Data Protection Debates: Week 8

I have generally tried to stay away from EU Science and Technology Policy issues since that is the  focus of TP3 in Easter term, but following on the DG-Connect talk, some of the legal and policy questions we touched on in Nick Ashford’s classes about access to information, and the many, many NSA revelations, it seems difficult to ignore questions of data protection, so I thought our last blog of term should focus on recent EU moves in this area.  The most recent policy document by the EU Commissioner VIviane Reding recommends 13 changes as part of a major new initiative at  ‘rebuilding trust in EU-US data flows‘ as a result of the Snowden leaks, the PRISM programme and a seemingly-endless string of news stories over data of private citizens being compromised.  Underlying the discussions is the view among many in Europe articulated by a Dutch MEP that “We are an economic giant and we behave like a political midget“.  Ultimately, that bastion of smooth legislative functioning, the US Congress, is being asked to address EU concerns by mid-2014 with the somewhat explicit threat that the EU would withdraw from or suspend the agreement, which would impose significant difficulties for US firms operating in the EU and collecting any sort of data from EU citizens. The Commission has, however, ruled out pushing for tougher data protection rules as part of wider US-EU trade talks.

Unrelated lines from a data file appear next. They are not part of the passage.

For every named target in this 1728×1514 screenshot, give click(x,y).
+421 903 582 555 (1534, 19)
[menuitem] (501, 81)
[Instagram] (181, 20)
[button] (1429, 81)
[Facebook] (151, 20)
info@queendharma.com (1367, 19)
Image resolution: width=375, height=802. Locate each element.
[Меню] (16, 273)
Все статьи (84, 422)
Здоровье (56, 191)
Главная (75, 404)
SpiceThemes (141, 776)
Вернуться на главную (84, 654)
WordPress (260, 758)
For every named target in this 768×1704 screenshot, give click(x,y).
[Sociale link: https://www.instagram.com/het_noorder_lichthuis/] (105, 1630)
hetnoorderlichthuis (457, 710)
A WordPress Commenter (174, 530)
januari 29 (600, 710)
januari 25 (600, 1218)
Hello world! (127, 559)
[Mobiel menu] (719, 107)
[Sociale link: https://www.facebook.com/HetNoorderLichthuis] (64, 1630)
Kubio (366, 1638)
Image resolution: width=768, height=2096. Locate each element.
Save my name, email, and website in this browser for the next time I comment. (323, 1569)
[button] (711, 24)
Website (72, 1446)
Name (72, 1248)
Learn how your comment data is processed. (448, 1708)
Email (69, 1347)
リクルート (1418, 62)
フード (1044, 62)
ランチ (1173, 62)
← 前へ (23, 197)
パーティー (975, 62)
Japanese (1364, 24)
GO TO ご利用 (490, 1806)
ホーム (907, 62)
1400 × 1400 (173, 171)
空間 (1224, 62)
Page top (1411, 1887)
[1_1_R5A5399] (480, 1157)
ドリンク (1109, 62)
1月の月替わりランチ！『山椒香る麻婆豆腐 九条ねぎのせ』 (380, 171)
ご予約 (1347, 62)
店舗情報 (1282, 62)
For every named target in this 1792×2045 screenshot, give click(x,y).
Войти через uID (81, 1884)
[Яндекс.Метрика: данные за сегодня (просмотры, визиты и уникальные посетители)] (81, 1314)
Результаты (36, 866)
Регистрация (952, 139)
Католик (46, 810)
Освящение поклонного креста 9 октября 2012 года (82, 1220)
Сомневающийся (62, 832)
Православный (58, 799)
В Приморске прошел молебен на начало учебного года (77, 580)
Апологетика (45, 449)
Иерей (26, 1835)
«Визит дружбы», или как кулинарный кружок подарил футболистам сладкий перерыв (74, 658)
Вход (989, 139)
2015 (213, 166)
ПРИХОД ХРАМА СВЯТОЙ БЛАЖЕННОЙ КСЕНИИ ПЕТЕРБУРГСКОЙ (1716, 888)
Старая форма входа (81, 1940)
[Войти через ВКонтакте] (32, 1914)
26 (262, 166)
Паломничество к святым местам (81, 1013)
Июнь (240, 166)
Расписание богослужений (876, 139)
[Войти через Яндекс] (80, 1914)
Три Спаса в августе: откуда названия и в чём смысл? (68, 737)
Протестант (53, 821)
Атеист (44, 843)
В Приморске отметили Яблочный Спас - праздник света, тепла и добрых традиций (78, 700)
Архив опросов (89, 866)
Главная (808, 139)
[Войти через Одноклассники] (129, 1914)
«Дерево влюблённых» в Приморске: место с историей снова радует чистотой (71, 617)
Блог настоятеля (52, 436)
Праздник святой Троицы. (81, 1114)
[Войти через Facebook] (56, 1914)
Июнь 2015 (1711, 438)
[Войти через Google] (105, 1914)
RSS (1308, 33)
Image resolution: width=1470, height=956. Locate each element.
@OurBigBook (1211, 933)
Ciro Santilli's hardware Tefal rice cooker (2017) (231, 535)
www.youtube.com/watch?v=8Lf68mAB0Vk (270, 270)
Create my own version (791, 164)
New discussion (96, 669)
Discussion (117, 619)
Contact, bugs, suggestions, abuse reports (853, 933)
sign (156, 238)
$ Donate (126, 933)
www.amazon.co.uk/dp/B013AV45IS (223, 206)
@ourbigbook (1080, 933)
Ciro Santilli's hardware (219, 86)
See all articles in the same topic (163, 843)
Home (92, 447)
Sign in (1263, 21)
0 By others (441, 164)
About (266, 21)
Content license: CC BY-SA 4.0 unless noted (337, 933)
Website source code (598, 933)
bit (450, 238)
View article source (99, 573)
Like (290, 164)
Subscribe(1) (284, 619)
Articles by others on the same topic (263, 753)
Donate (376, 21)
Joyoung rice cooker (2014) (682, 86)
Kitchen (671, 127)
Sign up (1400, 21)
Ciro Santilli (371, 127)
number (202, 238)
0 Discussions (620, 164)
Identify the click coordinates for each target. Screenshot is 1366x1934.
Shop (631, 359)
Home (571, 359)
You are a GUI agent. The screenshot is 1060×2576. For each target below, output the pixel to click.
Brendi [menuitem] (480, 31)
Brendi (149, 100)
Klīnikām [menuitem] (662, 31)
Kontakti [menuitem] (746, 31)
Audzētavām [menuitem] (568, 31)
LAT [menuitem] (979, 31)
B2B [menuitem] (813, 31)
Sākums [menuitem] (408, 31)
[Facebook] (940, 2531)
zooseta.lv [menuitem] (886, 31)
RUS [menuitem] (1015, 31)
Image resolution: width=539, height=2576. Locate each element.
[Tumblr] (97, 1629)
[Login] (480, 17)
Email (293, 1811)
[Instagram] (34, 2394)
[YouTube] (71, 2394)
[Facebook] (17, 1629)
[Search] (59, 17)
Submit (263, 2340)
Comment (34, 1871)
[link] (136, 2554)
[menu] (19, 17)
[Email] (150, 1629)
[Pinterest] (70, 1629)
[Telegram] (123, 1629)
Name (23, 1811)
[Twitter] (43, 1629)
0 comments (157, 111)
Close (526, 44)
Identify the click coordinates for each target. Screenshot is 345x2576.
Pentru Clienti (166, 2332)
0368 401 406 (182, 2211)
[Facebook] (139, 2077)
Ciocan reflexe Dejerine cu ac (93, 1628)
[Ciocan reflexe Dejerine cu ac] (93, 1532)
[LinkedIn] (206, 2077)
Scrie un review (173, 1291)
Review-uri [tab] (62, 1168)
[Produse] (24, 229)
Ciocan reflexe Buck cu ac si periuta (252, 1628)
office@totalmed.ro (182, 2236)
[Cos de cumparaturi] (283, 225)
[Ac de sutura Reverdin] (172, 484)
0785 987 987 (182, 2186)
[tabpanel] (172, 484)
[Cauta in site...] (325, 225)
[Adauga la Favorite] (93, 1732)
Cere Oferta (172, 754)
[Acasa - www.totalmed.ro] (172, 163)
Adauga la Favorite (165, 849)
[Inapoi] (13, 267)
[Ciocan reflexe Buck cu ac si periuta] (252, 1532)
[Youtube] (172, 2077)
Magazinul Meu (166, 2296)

By way of background, in 2000, the Commission adopted its so-called “Safe Harbour decision”, recognising US Safe Harbour Privacy Principles as ‘providing adequate protection for the purposes of personal data transfers from the EU’ and thereby allowing free transfer of personal information from EU Member States to companies in the US which have signed up to the Principles in circumstances where the transfer would otherwise not meet the EU standards for adequate level of data protection given the substantial differences in privacy regimes between the two sides of Atlantic.  Although firms agree to these arrangements on a voluntary basis, the rules are legally binding for any firm that signs up to the Safe Harbour terms. Firms are required to a) Issue transparent corporate privacy policies; b) Incorporate Safe Harbour principles into their privacy policies, and 3) Enforce these provisions.

In parallel to the debate over Safe Harbours is a new EU Data Protection Regulation that was first issued as a draft for consultation in 2012.  Subsequently the draft provisions needed to considered by individual member states.  The UK Parliament’s Justice Committee considered the matter in late 2012 for which Government then issued its own response. Both the Government and the select committee highlight the problem with what they perceive as the overly prescriptive nature of the EU draft regulations that does not allow individual national circumstance to be taken into account.  There is a recognition that the EU has an important role to play in ensuring a level playing field and harmonising regulations across countries but there is a limit to the tolerance for specific interventions.  Part of the tension, of course, is that the UK has its own Data Protection Act (based on 8 key principles only one of which involves Safe Harbours) which operates in a different manner from that proposed by the European Commission. More widely though there have been many disagreements across the EU on the issue of a new directive and there remains an impasse on the question with debates centred around how to anonymise data, with the European Parliament seeking a much tougher line than the Commission. Potential penalties for non-compliance are huge, amounting to up to 5% of annual turnover.

This very brief review gives you some sense of the challenges for the UK (or Sweden of the Netherlands or France) to design its own data protection rules since it is linked not only to EU decisions but to US policy.  How can the tensions between Commission and EU Parliament, between member states and the EU, and between the EU and US be reconciled? Will the US accede to EU requests for changes in Safe Harbour provisions and the way data is handled allowing for EU citizens to be treated in a manner similar to US citizens?  Is there any evidence that as a result of these revelations that the EU is no longer a ‘political midget’?

Aside from all the publicity over the Snowden leads, is a technology-rich issue affecting international trade and competition like data protection more difficult for nations to resolve than more conventional trade matters? If so, why?